[Opening Data records section]
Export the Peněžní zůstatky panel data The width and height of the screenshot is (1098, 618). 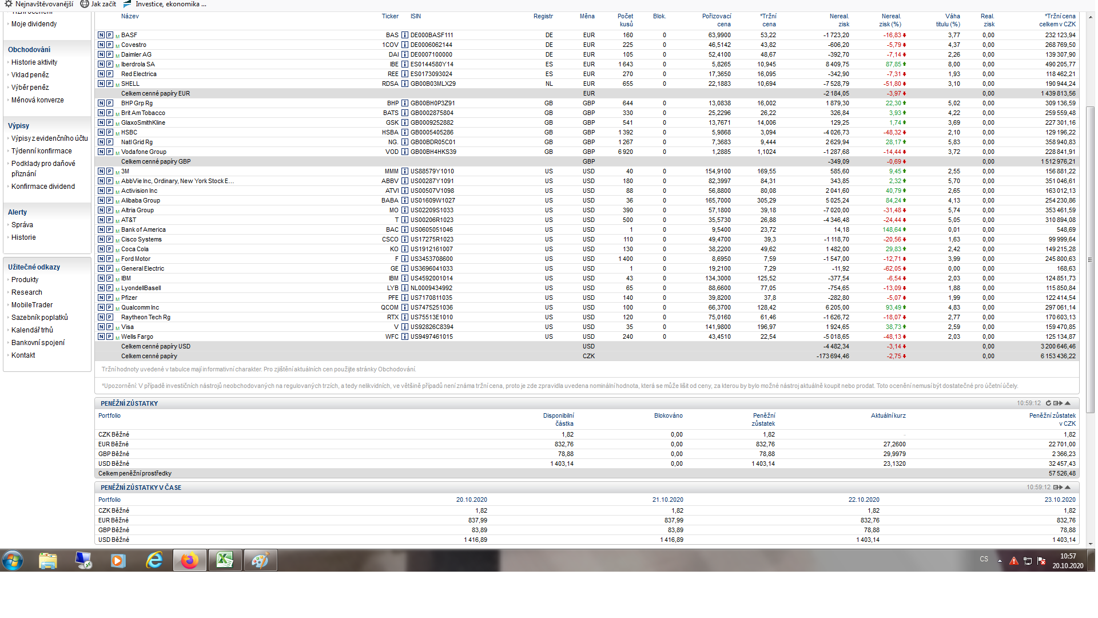point(1057,403)
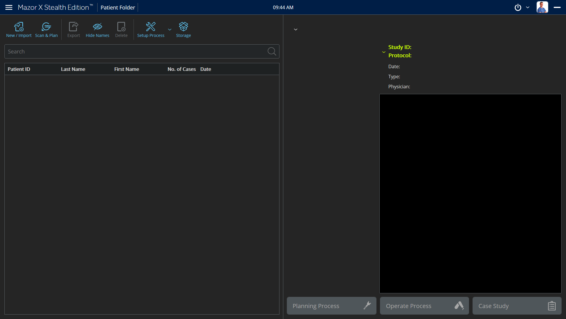566x319 pixels.
Task: Click the Operate Process button
Action: tap(424, 306)
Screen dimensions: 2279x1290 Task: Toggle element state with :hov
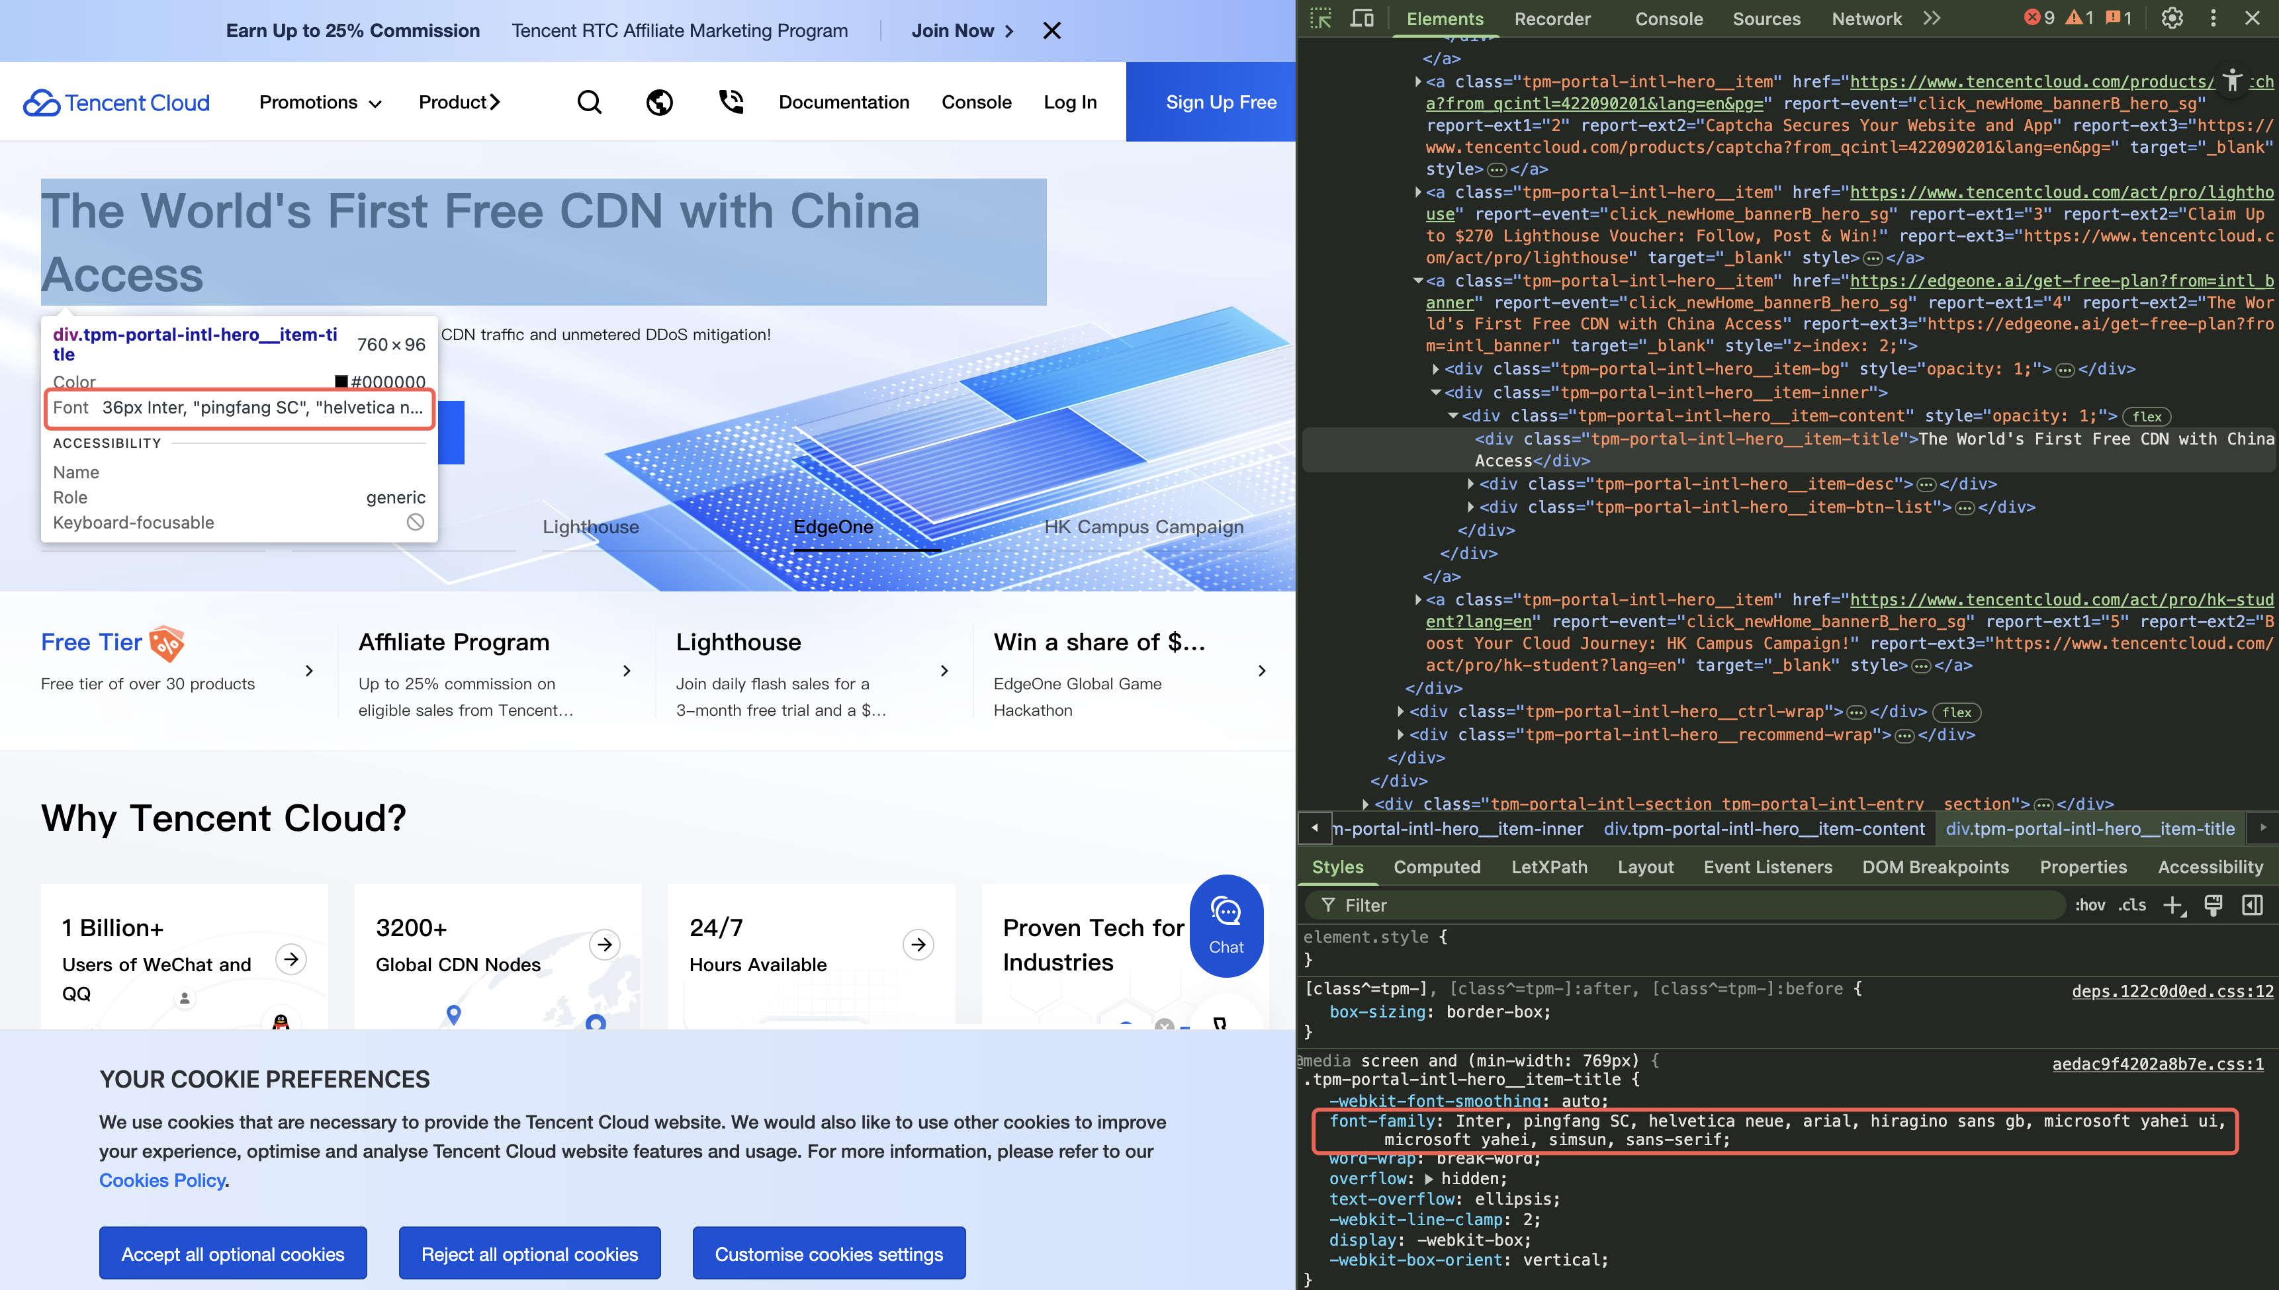tap(2091, 905)
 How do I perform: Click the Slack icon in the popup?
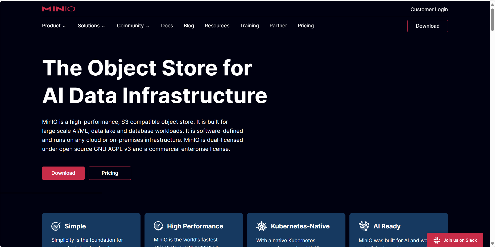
[Closing Data records section]
The lines from the one containing "Screen dimensions: 2279x1290" up to and including the last line of the material above are to be given again exactly; any pictures are dropped.

Screen dimensions: 2279x1290 Task: Toggle element state with :hov
tap(2091, 905)
 How do I perform: Click the Slack icon in the popup?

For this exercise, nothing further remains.